Dish of the Day: Falafel
Today is Falafel Day! Often enjoyed as a snack on-the-go or a vegetarian alternative to a kebab sandwich, the golden, crispy falafel balls are a staple part of every Mediterranean cuisine.
History of the falafel
Today, falafel can be found in all parts of the world, but it originated in Egypt some 1000 years ago. Historians claims that the Christian Copts of Egypt were forbidden from eating meat during certain holidays, so, like our modern vegetarians and vegans, they came up with a meatless snack made out of fava beans called ta’amiya. In the 1950s, the Yemeni Jews dabbled with the ta’amiya and started to make their own version made out of chickpeas. They began serving falafel balls in pita bread and because of the simplicity and tastiness of the dish, it became a popular street food around the Middle East.
How falafel is made
It is easy to make falafel balls and while it is sold in Middle Eastern restaurants and take-away shops, you can also find them in the supermarket and even make your own. The chickpeas are soaked overnight in cold water, which enables them to grow in size. They are then ground up along with chopped onion, garlic cloves, parsley, flour, salt, cumin, ground coriander, black pepper and cardamom. The mixture is then shaped into balls and deep-fried in a large vat of oil. The best falafel is crispy golden on the outside and soft on the inside.
How to eat falafel
Falafel balls can be eaten on their own, but are best served in pita bread with hummus or tahini. They are usually packed with tomatoes, cucumbers and sometimes French fries. However, you can be creative! Add feta, roasted eggplant and peppers, yoghurt and sunflower seeds to make a healthier falafel wrap.
The perks of falafel
Besides the fact that falafel is absolutely delicious, there are some other positive traits about the little chickpea morsels.

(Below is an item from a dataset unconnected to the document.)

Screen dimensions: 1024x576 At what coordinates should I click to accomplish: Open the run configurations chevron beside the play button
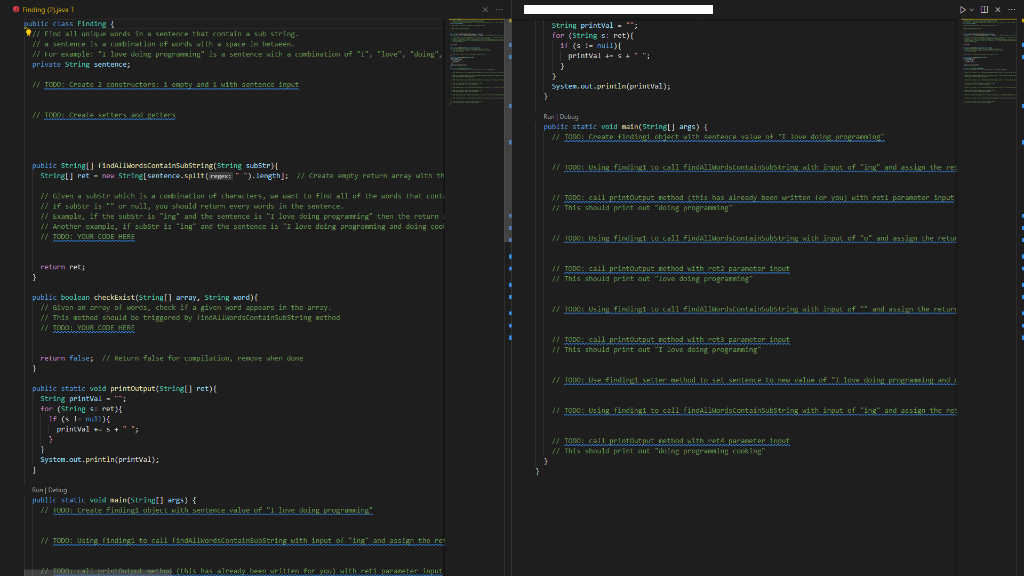[x=970, y=9]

First of all, it is a great plant-based alternative to eating meat and is just as filling. Chickpeas are high in protein and fibre and contain a lot of iron, folate, magnesium, phosphorous and B vitamins. The spices that are used in falafel, such as cumin, cardamom and coriander also hold many antioxidants. If you are making falafel yourself, then there are some cooking tips to make your falafel even healthier. You can bake the balls or if you really want to fry them, try using grapeseed or avocado oil, which don’t emit any carcinogenic fumes when on a high heat. You can also opt for a falafel with the lot, minus the pita bread, which is a lighter version of your favourite dish.
Where to find falafel in Singapore
There are lots of restaurants and cafes in Singapore that serve tasty falafel. Check out Qasr Grill & Mezze Bar, Tabbouleh Lebanese Café and Restaurant and Sahara Bar & Restaurant. They all serve crispy falafel at a moderate price and are rated highly on foodpanda.